By the very process of thinking, of 'cognition', we create alienation: we create a reality in which there are 'things out there' and 'me in here'.
We then make the mistake of believing that what we have actually created by our thinking is true reality.
We then then alienated - either we assume that the things out-there are real and our inner life a subjective illusion (i.e. mainstream modern 'scientist' materialism); or, sometimes, that the inner me is real and the outside world an illusion, a creation of the mind (i.e. idealism or solipsism).
Alienation is an intolerable situation - so we seek escape in trying to stop our awareness of the consequences of thinking - by various means: we can try and stop thinking, perhaps by intoxication or ultimately by death; stop ourselves being aware of the alienated consequences of thinking, by distraction (compulsive socialising, mass media, novelty etc).
Sometimes, occasionally, someone confronts alienation - and tries to solve it.
And it can be solved, indeed it is solved - if we allow it.

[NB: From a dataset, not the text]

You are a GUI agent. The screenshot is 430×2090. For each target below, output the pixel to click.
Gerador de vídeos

Because what thinking takes-away, thinking can also restore...
Thinking breaks the world into out-there and in-here; and then recombines the two into more thinking. That is, indeed, what most of our thinking is.

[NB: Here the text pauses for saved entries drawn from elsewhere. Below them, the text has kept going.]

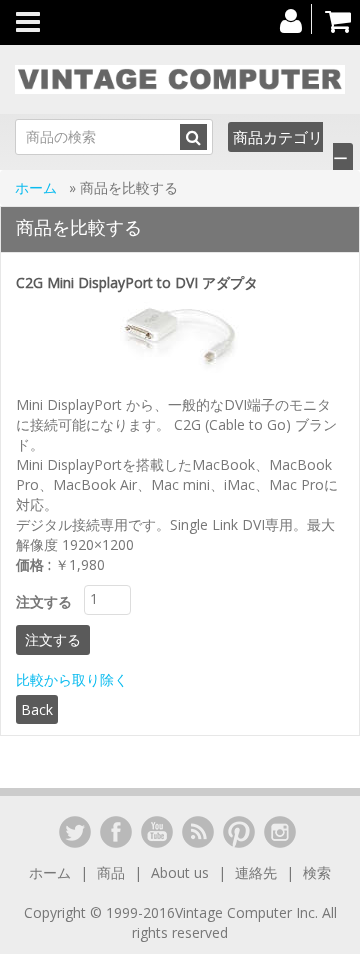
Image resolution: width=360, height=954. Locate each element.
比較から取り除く (72, 679)
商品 (111, 872)
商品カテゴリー (290, 147)
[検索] (193, 137)
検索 (317, 872)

If we stop supposing that the splitting caused by thinking represents reality; and instead suppose that the recombined outer-inner world of our actual thoughts is actually a restoration of the wholeness of the world - then the problem of alienation is solved.
What this entails is that primary reality is in thinking.

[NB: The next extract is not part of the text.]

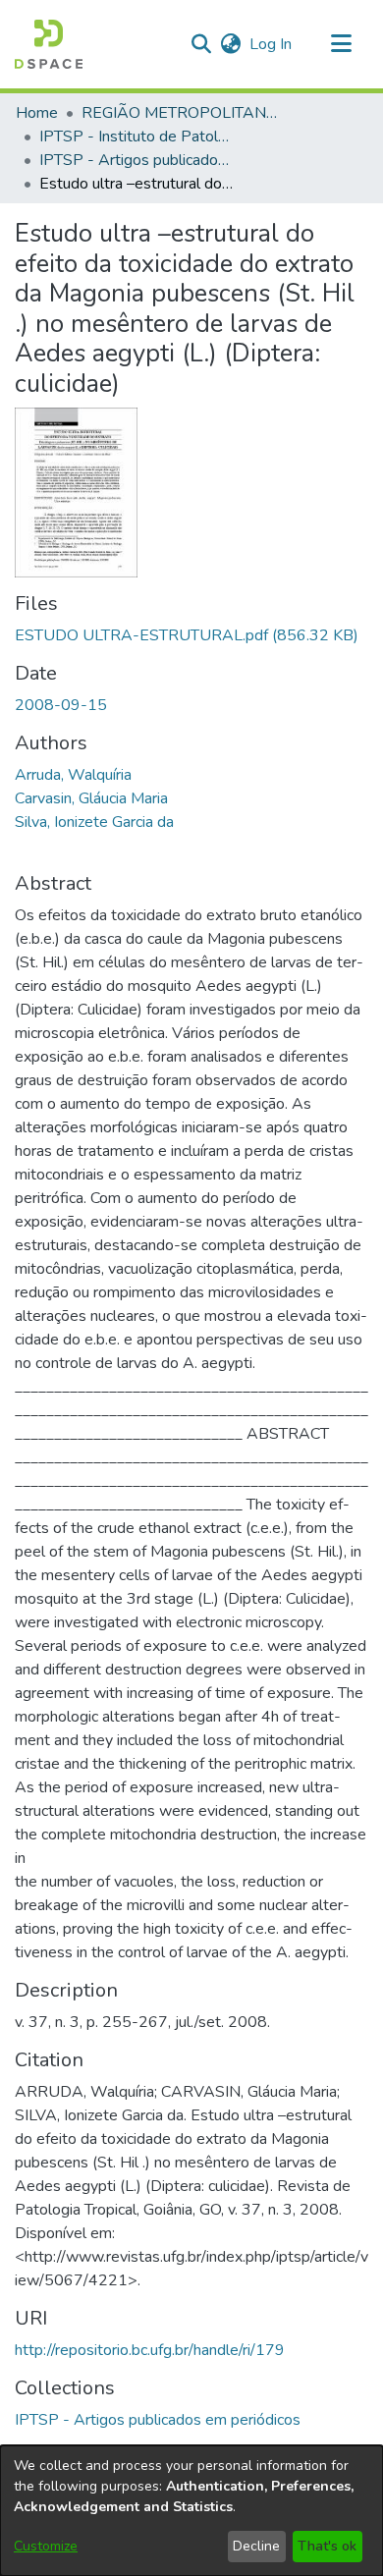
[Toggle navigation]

Primary reality is not 'out there' - it is in thinking. Thinking is what re-combines reality into unity - it is both objective (out-there) and subjective (in-here) - thinking is the whole-thing.
Thinking is therefore the real world - and as such it is not merely-subjective but thinking is instead objective and universal.
Ultimately, it implies that human thinking is part of the divine plan- that our actual thinking (yours and mine) is potentially a co-creation of reality...
(Potentially because our minds are typically clogged with false thinking, pseudo-thinking, self-contradicting-thinking, automatic 'mental processes' into which we are trained and duped... the purpose is to think properly, do by aiming-at-it deliberately what we were intended to do spontaneously but have self-sabotaged.)
At any rate - the answer to alienation is in our own hand - or rather in our own minds; and at some level and however imperfectly we already do it. It is a matter of recognising, becoming more aware of, clarifying, strengthening making habitual what we already spontaneously are doing.
(Note - the above is a re-explanation of Rudolf Steiner's primary insight found in his early philosophical books - leading-up-to The Philosophy of Freedom - 1894.)